Sirāt
Vu
16 septembre 2025 – Kinepolis Rocourt
Année
2025
Réalisation
Oliver Laxe
Production
Pyramide Films
Casting
S.López, B.Núñez Arjona, R.Bellamy, S.Gadda
Un film qui se vit plus qu’il ne se raconte
Il est des films qui se vivent davantage qu’ils ne se racontent. Sirāt, présenté en compétition officielle à Cannes, appartient à cette catégorie d’expériences où l’image, le son et le décor se conjuguent pour emporter le spectateur dans une odyssée sensorielle et métaphysique. Avec ce quatrième long-métrage, Oliver Laxe, cinéaste franco-espagnol remarqué pour Mimosas et Fire Will Come, poursuit son exploration des marges et des quêtes existentielles, en choisissant cette fois le désert marocain comme théâtre d’une dérive collective.
Le point de départ est simple et presque banal: Luis, un père interprété par un Sergi López à la présence sobre et imposante, cherche sa fille disparue depuis cinq mois. Accompagné de son jeune fils Esteban et d’un petit chien attachant, il croise la route d’une tribu de ravers itinérants en partance pour une nouvelle fête. Très vite, ce groupe bigarré, composé de marginaux cabossés et de survivants de la route, devient une famille de substitution dans laquelle Luis tente de trouver des réponses. Mais sous les beats hypnotiques de Kangding Ray et l’apparente euphorie des danses, perce une atmosphère de fin du monde: rumeurs de guerre, état d’urgence, paysages arides, tout concourt à transformer la quête intime en méditation collective sur la mort, la perte et l’incertitude.

La première heure séduit par son immersion sensorielle. Laxe filme la rave comme une transe visuelle et sonore, où chaque vibration de basse résonne contre les parois rocheuses, où les corps s’oublient dans le mouvement, et où le spectateur, presque malgré lui, est happé par la cadence. Le désert devient alors bien plus qu’un décor: il est à la fois lieu de communion et espace d’égarement, miroir de notre solitude comme de notre besoin de communauté. Ces séquences, magnifiquement photographiées, installent une intensité méditative qui rappelle à quel point le cinéaste sait capter l’infime et l’immense.

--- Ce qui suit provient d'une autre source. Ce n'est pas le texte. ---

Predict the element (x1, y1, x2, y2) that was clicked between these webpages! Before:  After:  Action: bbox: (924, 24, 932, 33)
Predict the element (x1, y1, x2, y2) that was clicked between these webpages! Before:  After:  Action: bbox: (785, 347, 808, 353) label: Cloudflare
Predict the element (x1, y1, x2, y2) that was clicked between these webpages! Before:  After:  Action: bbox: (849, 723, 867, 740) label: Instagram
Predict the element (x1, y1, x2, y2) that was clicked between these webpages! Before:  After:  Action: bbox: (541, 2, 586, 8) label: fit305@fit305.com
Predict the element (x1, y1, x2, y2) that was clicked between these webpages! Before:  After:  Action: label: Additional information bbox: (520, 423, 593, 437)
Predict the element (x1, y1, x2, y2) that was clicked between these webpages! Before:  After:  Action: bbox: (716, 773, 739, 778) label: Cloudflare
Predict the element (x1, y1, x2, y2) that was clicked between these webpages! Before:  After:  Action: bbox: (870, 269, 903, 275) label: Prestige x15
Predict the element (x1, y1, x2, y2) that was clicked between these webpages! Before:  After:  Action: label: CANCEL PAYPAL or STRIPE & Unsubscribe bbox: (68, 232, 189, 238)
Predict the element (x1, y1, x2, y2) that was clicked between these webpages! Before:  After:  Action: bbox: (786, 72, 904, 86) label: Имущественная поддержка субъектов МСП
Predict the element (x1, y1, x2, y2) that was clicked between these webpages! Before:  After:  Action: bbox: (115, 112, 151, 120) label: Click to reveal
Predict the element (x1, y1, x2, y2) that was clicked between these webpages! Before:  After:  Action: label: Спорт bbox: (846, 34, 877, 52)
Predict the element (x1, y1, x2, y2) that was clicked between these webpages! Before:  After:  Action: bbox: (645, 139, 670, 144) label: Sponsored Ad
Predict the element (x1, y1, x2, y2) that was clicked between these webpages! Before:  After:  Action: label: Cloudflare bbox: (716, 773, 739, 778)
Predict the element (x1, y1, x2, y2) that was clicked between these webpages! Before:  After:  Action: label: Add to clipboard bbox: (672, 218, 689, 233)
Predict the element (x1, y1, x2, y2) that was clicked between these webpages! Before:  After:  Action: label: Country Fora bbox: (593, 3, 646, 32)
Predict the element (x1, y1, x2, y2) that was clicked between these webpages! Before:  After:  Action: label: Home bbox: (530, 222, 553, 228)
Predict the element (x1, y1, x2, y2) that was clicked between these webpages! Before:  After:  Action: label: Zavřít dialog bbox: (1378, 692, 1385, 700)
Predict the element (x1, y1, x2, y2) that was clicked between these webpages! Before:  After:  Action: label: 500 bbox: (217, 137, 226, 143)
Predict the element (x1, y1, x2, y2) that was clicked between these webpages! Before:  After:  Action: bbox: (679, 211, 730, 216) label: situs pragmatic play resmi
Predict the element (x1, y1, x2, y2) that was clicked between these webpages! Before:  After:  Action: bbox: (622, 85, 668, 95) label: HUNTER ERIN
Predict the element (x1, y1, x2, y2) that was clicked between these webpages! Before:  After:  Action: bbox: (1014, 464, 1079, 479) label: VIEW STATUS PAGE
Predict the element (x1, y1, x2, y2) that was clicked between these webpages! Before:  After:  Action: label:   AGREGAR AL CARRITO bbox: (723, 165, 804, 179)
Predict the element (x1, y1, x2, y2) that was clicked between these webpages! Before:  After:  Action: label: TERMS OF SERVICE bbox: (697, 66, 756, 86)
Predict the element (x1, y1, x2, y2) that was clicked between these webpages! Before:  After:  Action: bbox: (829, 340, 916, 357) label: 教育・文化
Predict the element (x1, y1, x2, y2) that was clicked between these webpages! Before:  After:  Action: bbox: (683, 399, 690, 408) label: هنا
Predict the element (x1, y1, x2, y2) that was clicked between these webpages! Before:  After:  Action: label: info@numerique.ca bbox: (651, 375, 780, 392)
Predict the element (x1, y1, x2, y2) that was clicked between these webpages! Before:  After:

Mais à mesure que l’odyssée progresse, le film se transforme. La route se fait périlleuse, les liens se tendent et la narration se fragmente volontairement pour plonger dans une forme de chaos symbolique. La quête de la fille se brouille derrière une succession d’épreuves absurdes, tragiques ou violentes, où la mort semble rôder à chaque détour. Laxe prend ici le parti du risque, quitte à frustrer: ses métaphores foisonnantes et ses ruptures de ton déroutent autant qu’elles fascinent. La tension culmine dans un second acte où l’angoisse devient presque insoutenable, mais où le discours sur la fin du monde et la fragilité humaine se perd parfois dans une abstraction trop appuyée.

Sirāt impressionne par sa mise en scène ambitieuse, son travail sonore envoûtant et sa capacité à rendre palpable la rudesse du désert. Le film ose une plongée radicale dans l’expérience sensorielle et existentielle, au point de désorienter le spectateur, pris entre fascination et perplexité. Si l’ensemble reste inégal, parfois confus et volontiers opaque, il impose néanmoins une atmosphère singulière qui ne s’oublie pas facilement.
Au fond, Laxe signe moins un récit linéaire qu’un voyage initiatique, un pont fragile entre enfer et paradis, où chaque spectateur doit tracer son propre chemin. Sirāt n’atteint pas toujours la puissance de ses ambitions mais il confirme le talent d’un auteur qui préfère le vertige de l’incertitude aux conforts de la narration classique. Un film imparfait, parfois irritant, mais qui hante durablement l’imaginaire.